◆ Quoted passage:
---------------

Low resource of parallel data is the key challenge of accent conversion(AC) problem in which both the pronunciation units and prosody pattern need to be converted. We propose a two-stage generative framework convert-and-speak in which the conversion is only operated on the semantic token level and the speech is synthesized conditioned on the converted semantic token with a speech generative model in target accent domain. The decoupling design enables the speaking module to use massive amount of target accent speech and relieves the parallel data required for the conversion module. Conversion with the bridge of semantic token also relieves the requirement for the data with text transcriptions and unlocks the usage of language pre-training technology to further efficiently reduce the need of parallel accent speech data. To reduce the complexity and latency of speaking, a single-stage AR generative model is designed to achieve good quality as well as lower computation cost. Experiments on Indian-English to general American-English conversion show that the proposed framework achieves state-of-the-art performance in accent similarity, speech quality, and speaker maintenance with only 15 minutes of weakly parallel data which is not constrained to the same speaker. Extensive experimentation with diverse accent types suggests that this framework possesses a high degree of adaptability, making it readily scalable to accommodate other accents with low-resource data. Audio samples are available at https://www.microsoft.com/en-us/research/project/convert-and-speak-zero-shot-accent-conversion-with-minimumsupervision/.

8/23/2024

---------------

◆ Listing:
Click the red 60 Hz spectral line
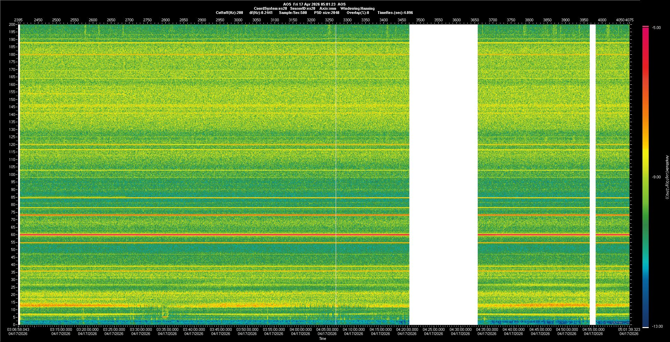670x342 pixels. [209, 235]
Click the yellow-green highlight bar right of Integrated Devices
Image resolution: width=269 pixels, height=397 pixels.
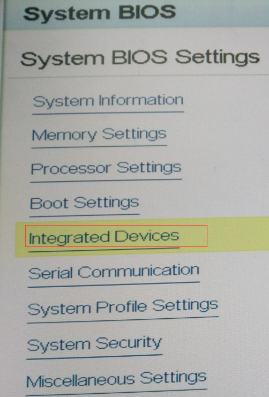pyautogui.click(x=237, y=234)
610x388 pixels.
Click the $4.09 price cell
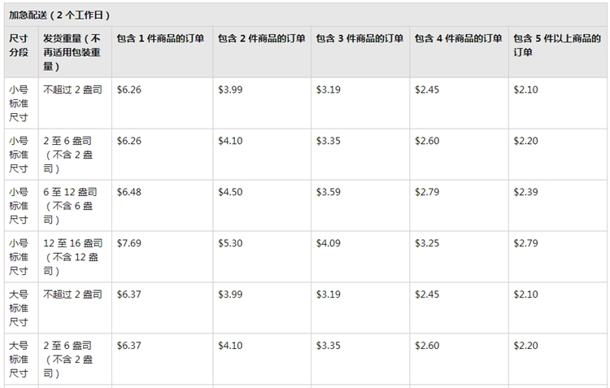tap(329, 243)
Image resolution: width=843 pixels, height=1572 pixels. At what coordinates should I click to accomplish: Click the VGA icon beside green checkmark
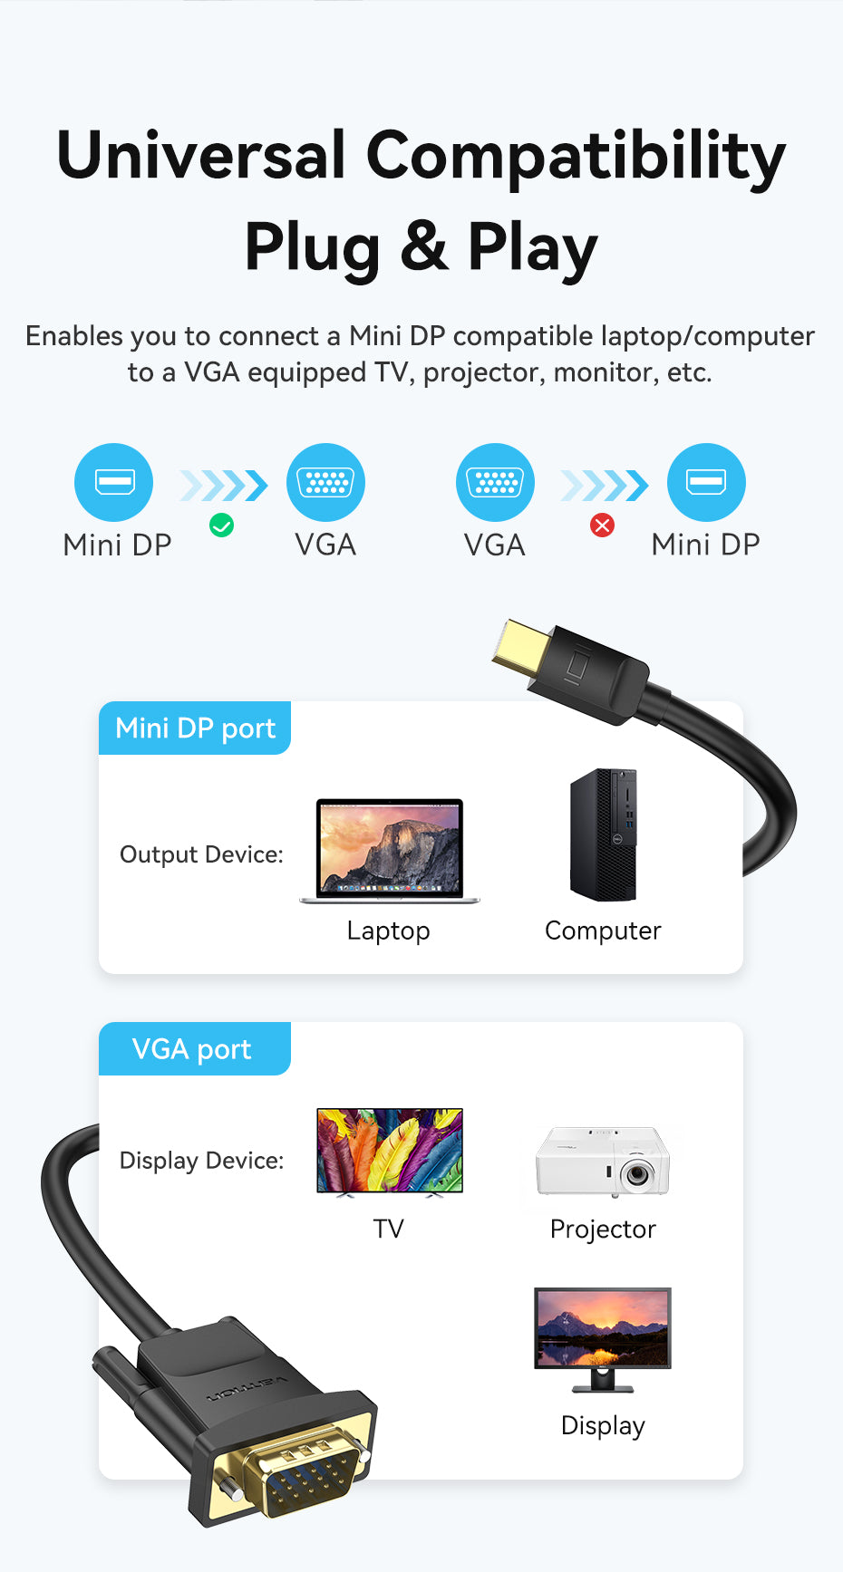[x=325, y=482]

---------------

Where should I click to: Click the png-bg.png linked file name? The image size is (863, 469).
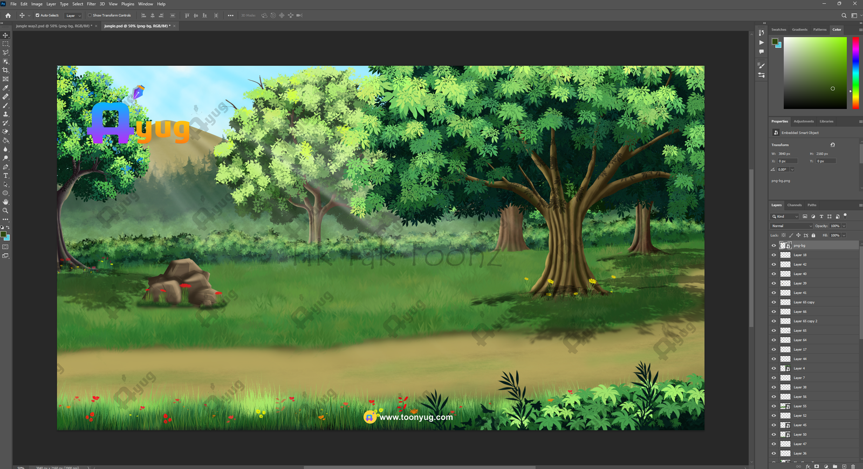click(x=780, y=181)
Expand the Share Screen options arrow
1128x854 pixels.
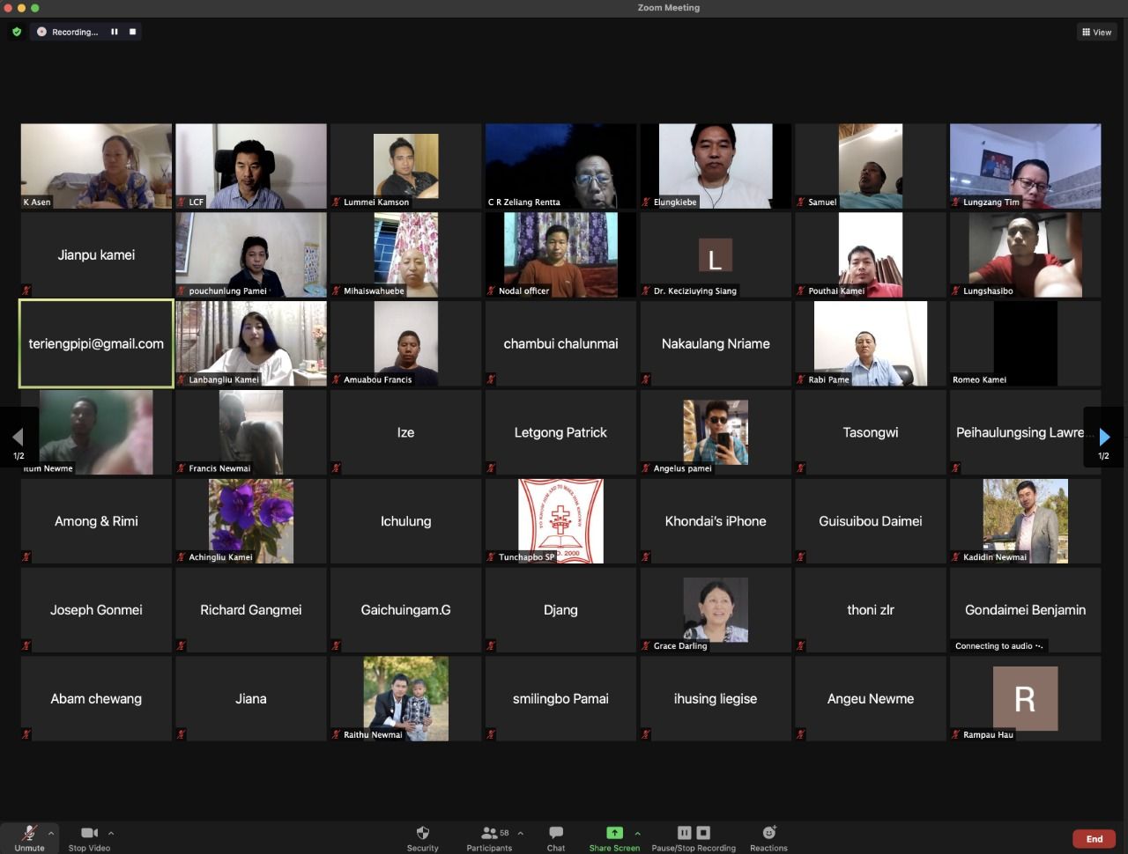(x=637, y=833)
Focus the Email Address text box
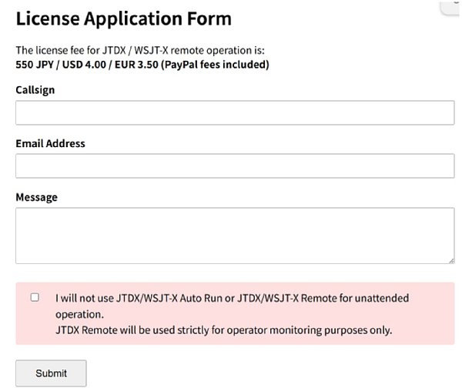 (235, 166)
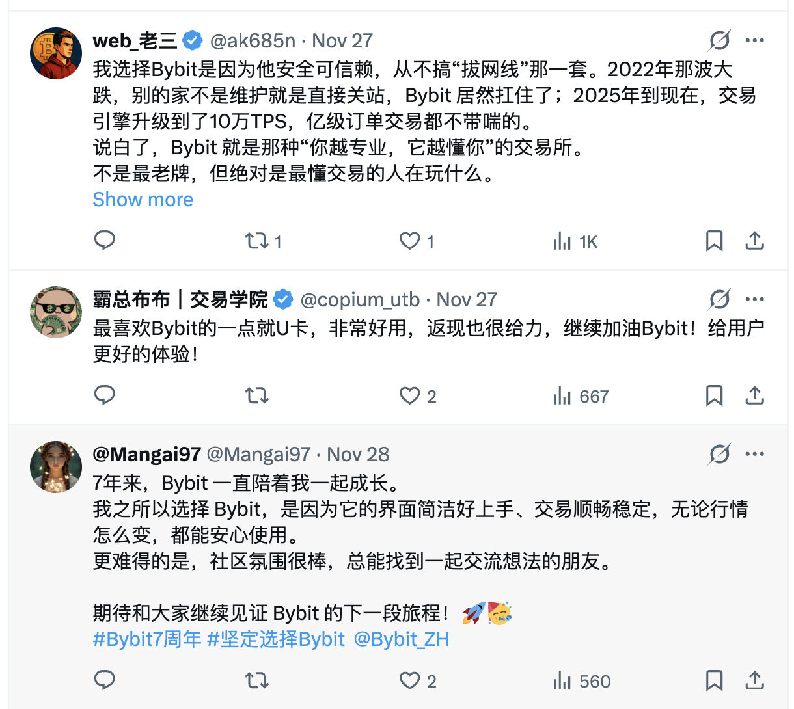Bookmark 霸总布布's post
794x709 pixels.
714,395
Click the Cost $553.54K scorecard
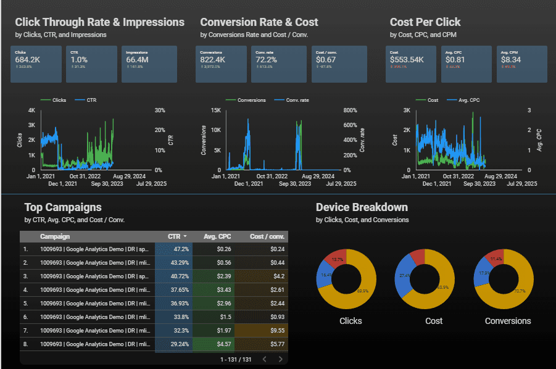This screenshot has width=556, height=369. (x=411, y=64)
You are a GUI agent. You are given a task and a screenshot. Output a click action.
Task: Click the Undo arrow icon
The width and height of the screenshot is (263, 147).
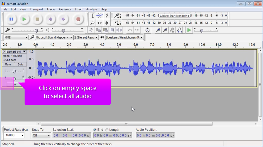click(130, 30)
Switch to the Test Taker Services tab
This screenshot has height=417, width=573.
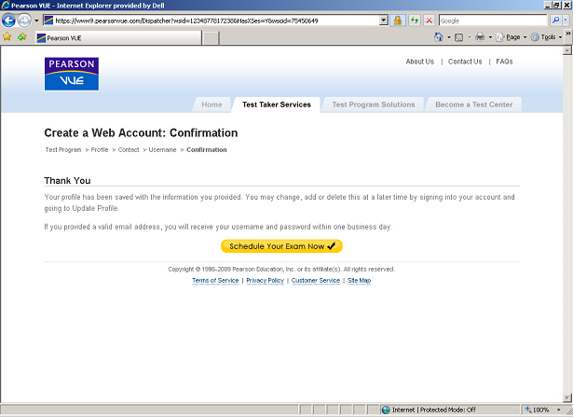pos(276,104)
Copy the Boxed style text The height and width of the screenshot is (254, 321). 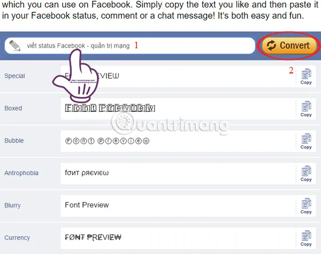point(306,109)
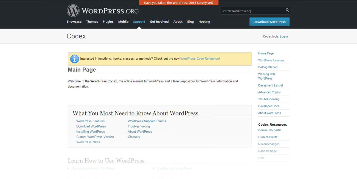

---------------

◆ Set tasks:
**1)** Answer each question from the accent conversion passage:
(a) How much weakly parallel data did the framework need in the experiments?
(b) Between which two accents was conversion tested?
(c) What kind of model is designed to lower the complexity and latency of speaking?
**2)** Render this sentence from the accent conversion passage in French: "To reduce the complexity and latency of speaking, a single-stage AR generative model is designed to achieve good quality as well as lower computation cost."
**3)** Name every measure on which, according to the accent conversion passage, the framework reaches state-of-the-art performance.
Work from the accent conversion passage alone; the rows play no part here.

◆ Responses by task:
**1)**
(a) Only 15 minutes.
(b) From Indian-English to general American-English.
(c) A single-stage AR generative model.

**2)** Pour réduire la complexité et la latence de la génération de la parole, un modèle génératif AR à une seule étape est conçu afin d'obtenir une bonne qualité ainsi qu'un coût de calcul plus faible.

**3)** Accent similarity, speech quality, speaker maintenance